_Exercise:_ Extract every line of the material that holds the string "computer".

_Available data:_

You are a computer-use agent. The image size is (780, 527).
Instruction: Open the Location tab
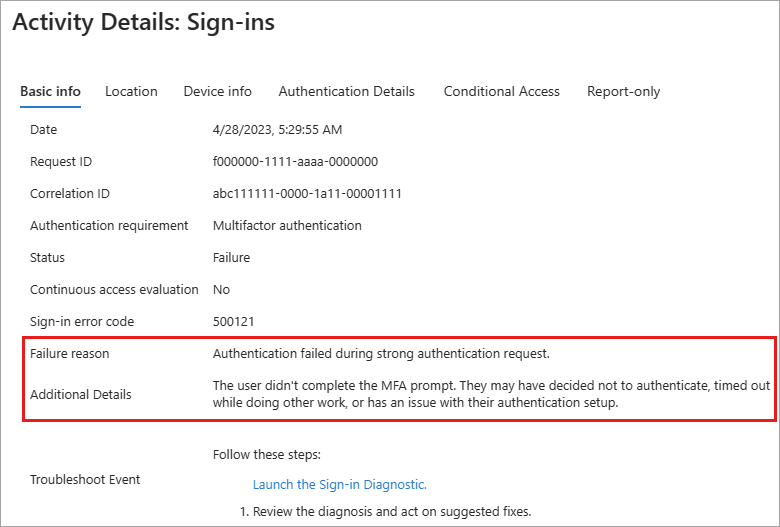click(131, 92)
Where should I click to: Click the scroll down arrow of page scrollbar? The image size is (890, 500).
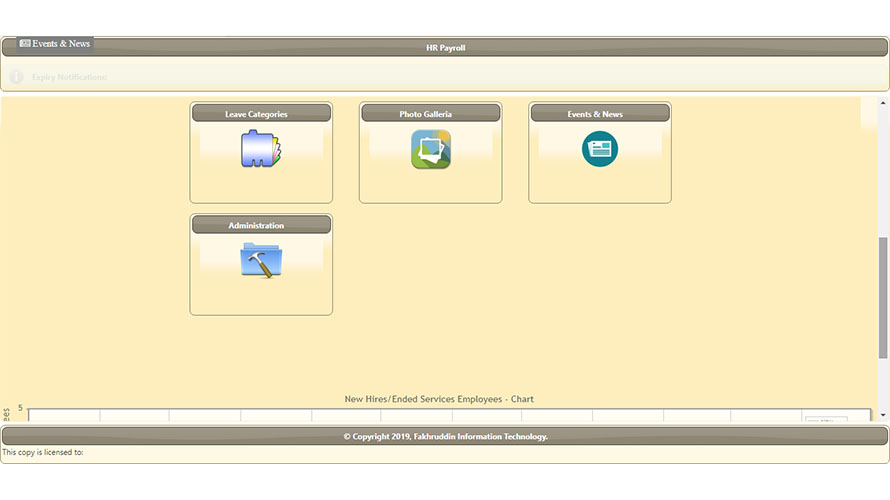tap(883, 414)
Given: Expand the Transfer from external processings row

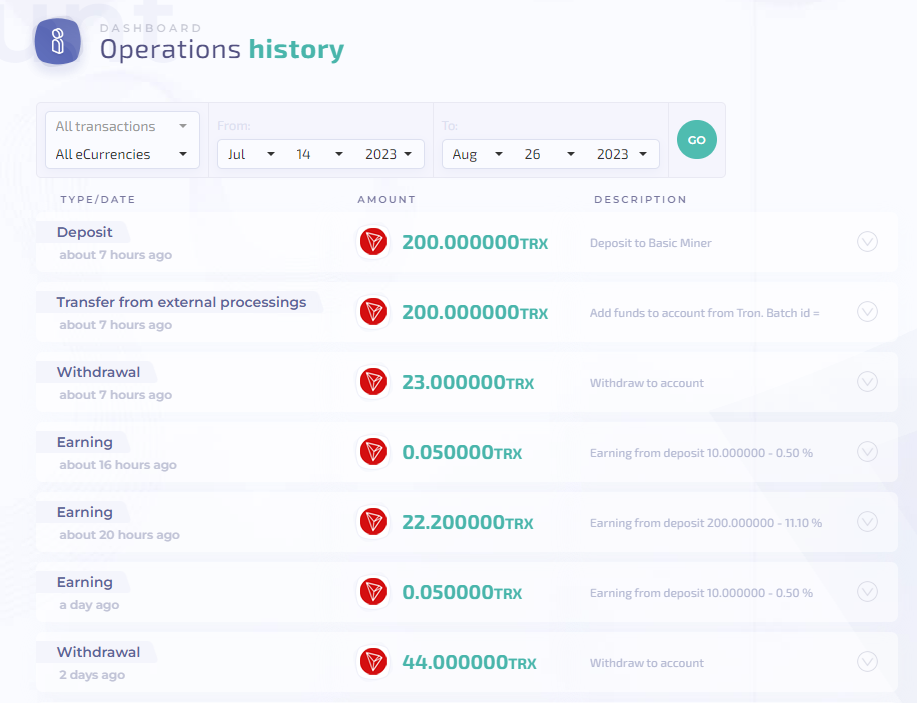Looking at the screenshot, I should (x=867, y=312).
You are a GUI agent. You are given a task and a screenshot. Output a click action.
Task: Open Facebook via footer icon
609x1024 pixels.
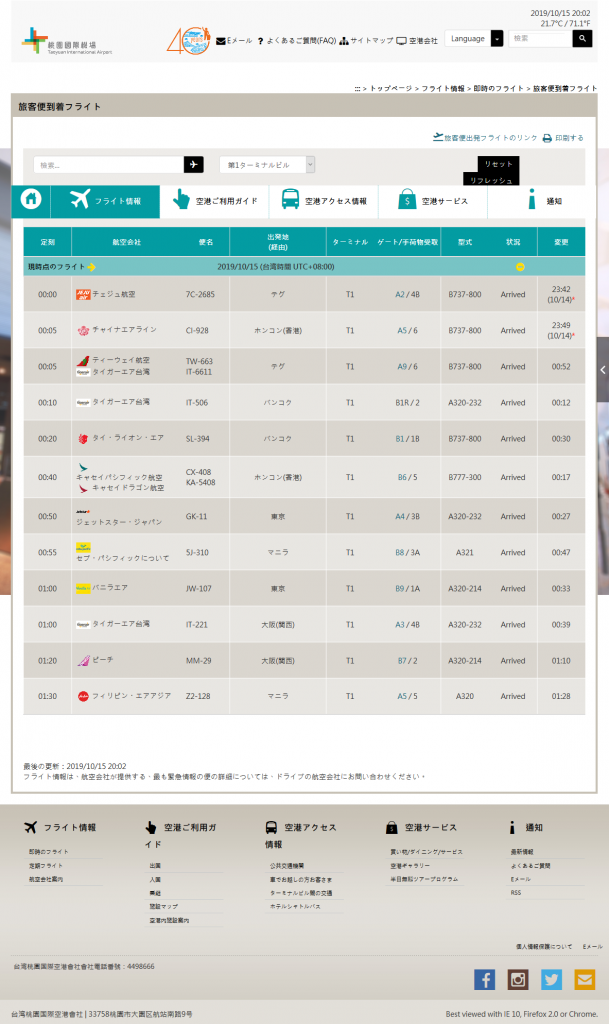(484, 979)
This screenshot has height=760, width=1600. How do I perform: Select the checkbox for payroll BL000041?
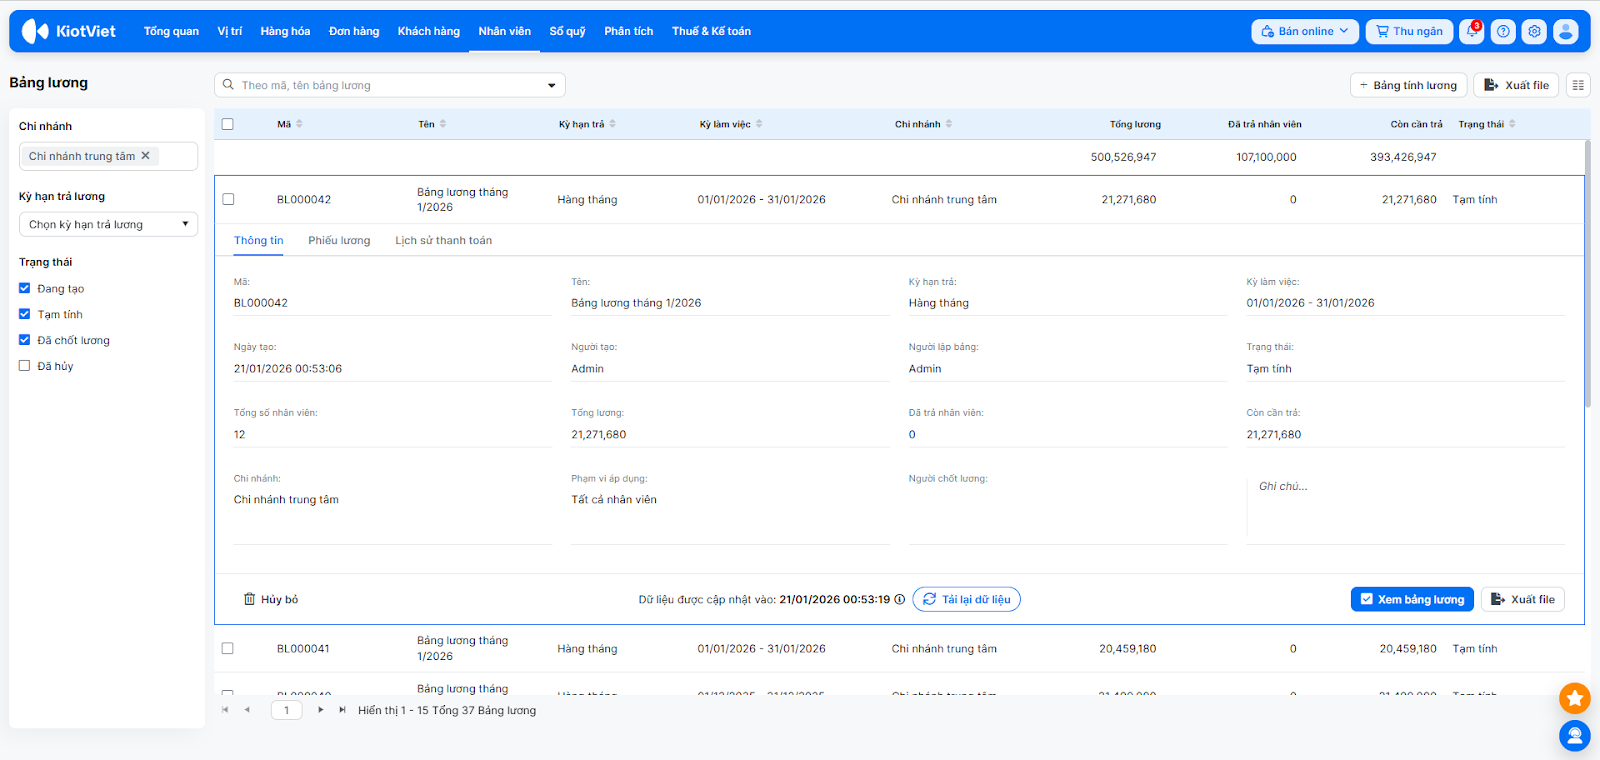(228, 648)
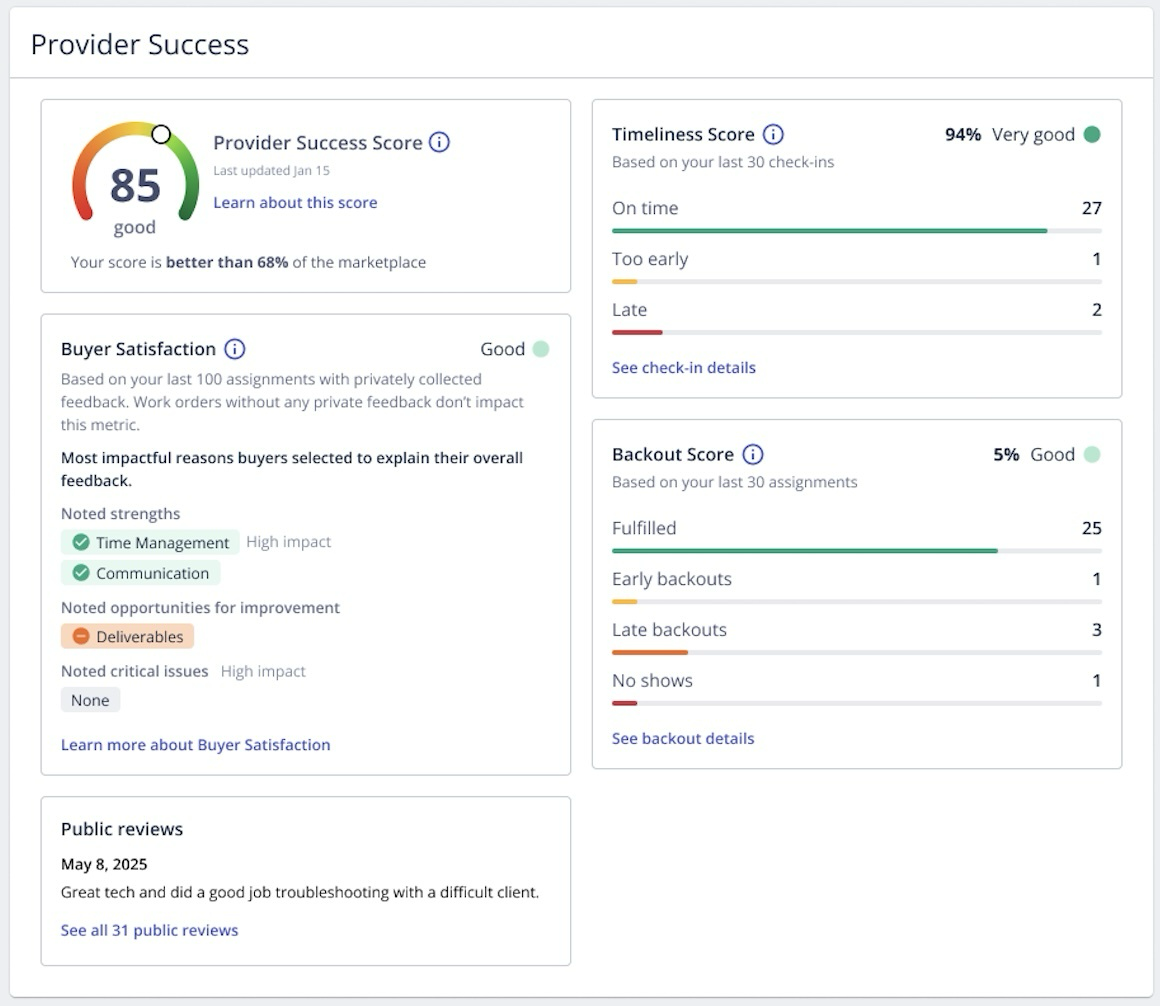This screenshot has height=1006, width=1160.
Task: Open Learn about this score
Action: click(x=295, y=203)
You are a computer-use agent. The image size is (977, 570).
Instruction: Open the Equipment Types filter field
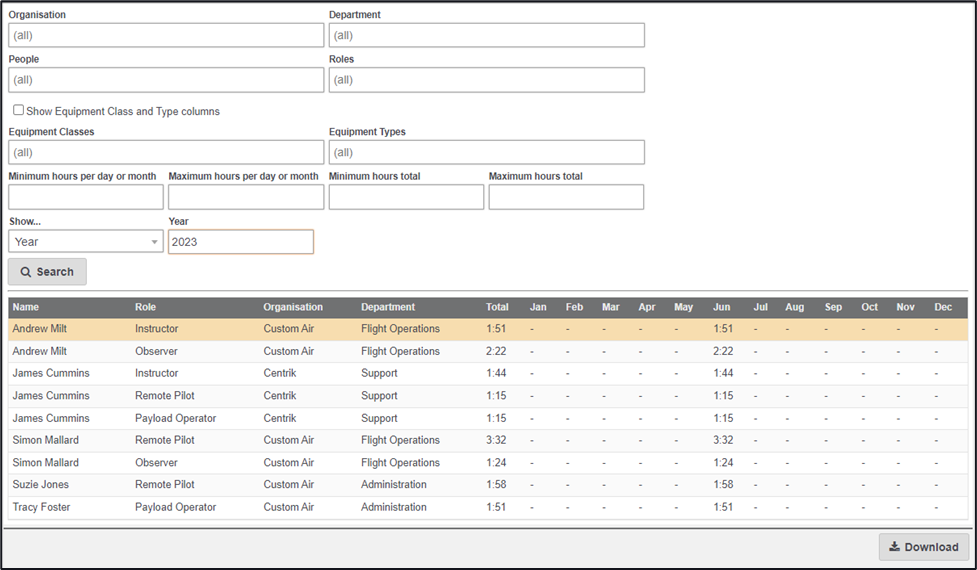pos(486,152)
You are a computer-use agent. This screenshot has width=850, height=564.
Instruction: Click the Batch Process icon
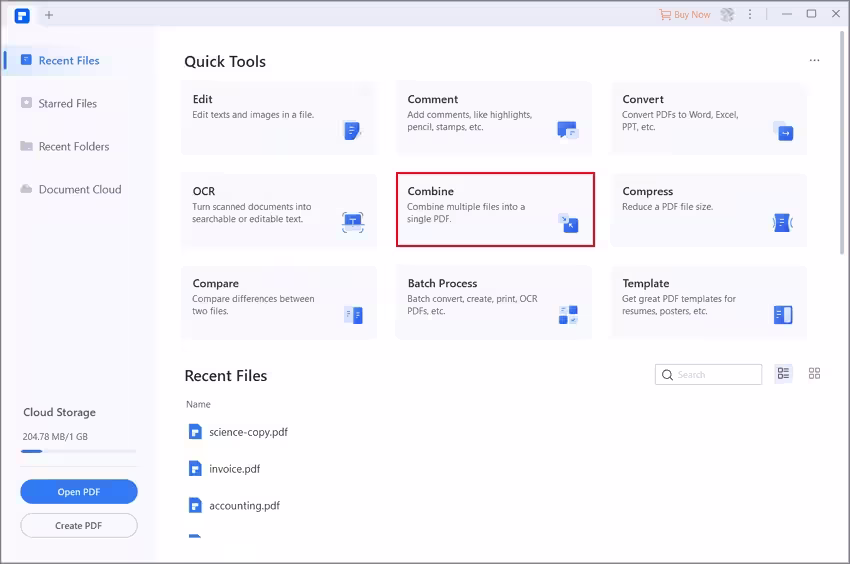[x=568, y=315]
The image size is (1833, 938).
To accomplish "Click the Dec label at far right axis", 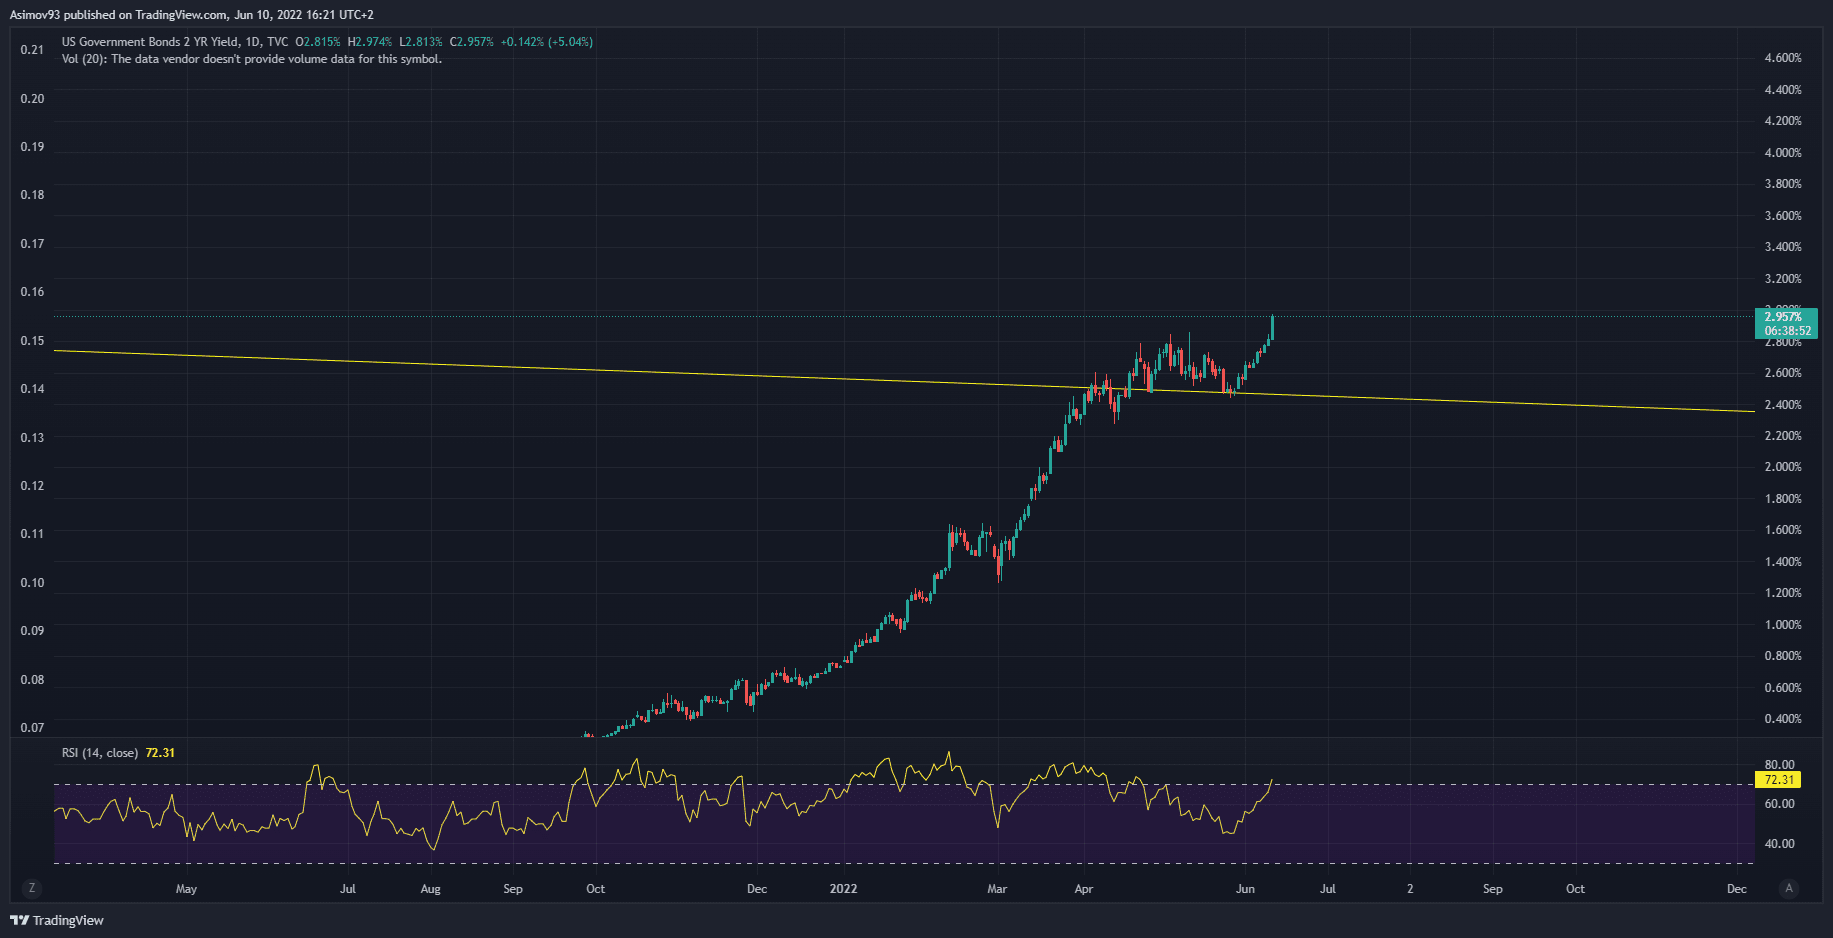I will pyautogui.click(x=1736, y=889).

_Answer to the exercise:_
You are a computer-use agent. The image size is (780, 527).
You are a computer-use agent. The image size is (977, 570).
You are a computer-use agent. This screenshot has width=850, height=564.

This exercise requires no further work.